→ **What the exercise asks**: Your answer must consist of exactly the lines below, starting with the line with "Collapse navigation panel with left arrow" and going on through the line with "Given: Share the tweet quoting zelle", and nothing else.

[Stored data entries]
= = = = = = =

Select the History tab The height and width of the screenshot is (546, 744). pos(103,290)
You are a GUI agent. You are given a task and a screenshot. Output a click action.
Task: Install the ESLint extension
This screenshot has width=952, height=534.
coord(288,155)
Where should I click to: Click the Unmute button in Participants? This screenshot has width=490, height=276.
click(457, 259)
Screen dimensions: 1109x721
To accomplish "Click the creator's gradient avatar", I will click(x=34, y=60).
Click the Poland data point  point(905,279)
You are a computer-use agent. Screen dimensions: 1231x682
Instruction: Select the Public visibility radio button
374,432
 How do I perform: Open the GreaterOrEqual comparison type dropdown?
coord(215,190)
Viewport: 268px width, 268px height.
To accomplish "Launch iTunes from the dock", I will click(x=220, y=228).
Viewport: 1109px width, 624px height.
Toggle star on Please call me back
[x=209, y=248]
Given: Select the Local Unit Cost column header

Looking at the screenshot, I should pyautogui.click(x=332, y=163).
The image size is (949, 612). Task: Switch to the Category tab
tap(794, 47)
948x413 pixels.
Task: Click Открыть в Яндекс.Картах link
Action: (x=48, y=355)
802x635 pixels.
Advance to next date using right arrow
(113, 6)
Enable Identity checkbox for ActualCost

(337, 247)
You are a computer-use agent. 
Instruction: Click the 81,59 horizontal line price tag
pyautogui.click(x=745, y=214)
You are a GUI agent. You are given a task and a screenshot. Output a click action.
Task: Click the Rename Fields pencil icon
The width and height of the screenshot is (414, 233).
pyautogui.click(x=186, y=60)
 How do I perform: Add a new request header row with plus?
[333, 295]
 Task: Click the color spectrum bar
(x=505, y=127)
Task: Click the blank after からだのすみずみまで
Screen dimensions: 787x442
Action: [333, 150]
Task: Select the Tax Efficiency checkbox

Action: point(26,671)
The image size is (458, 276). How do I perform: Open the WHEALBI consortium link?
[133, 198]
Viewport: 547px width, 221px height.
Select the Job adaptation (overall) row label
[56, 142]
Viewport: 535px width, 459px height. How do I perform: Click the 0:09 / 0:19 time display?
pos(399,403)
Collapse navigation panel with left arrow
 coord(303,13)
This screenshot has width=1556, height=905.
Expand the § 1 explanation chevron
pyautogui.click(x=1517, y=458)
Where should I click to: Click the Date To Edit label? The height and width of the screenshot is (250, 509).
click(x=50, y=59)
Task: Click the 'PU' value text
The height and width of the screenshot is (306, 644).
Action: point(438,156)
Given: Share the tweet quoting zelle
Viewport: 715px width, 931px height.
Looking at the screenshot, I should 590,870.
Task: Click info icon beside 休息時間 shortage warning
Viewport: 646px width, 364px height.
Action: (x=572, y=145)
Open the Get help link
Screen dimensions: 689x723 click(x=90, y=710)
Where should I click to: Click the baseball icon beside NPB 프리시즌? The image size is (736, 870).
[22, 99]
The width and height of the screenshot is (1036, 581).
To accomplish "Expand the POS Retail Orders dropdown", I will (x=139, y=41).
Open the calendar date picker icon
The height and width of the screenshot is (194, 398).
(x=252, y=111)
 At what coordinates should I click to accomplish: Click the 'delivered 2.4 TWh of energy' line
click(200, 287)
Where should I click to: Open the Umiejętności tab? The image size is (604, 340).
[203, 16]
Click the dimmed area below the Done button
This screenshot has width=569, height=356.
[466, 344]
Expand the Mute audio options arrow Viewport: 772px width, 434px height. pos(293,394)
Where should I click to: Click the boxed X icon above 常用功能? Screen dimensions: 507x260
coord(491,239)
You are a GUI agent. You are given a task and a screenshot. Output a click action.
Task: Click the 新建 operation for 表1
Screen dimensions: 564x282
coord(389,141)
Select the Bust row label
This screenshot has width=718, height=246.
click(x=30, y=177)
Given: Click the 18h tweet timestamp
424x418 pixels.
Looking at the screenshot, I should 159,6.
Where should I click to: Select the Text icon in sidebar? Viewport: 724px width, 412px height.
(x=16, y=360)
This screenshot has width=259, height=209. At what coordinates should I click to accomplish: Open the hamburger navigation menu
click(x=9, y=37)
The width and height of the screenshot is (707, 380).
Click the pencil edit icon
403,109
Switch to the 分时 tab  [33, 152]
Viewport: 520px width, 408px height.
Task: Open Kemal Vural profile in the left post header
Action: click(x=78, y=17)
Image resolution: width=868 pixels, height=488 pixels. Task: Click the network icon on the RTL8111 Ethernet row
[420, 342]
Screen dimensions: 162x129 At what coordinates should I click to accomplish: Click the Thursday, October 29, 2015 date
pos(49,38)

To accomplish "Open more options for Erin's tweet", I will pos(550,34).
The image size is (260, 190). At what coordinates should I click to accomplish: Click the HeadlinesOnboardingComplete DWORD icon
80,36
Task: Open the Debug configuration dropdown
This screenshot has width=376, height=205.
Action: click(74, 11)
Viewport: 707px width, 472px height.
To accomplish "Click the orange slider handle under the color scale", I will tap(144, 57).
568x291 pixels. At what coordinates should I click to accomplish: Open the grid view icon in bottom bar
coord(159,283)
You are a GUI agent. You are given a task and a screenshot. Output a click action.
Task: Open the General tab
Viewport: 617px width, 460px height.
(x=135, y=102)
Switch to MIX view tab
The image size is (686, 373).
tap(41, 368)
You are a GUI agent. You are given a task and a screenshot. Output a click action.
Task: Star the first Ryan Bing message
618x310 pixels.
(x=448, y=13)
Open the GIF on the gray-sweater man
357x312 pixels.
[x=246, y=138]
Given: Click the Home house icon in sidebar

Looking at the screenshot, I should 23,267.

= = = = = = =

→ **Response area**:
Collapse navigation panel with left arrow
 coord(303,13)
This screenshot has width=1556, height=905.
Expand the § 1 explanation chevron
pyautogui.click(x=1517, y=458)
Where should I click to: Click the Date To Edit label? The height and width of the screenshot is (250, 509).
click(x=50, y=59)
Task: Click the 'PU' value text
The height and width of the screenshot is (306, 644).
Action: point(438,156)
Given: Share the tweet quoting zelle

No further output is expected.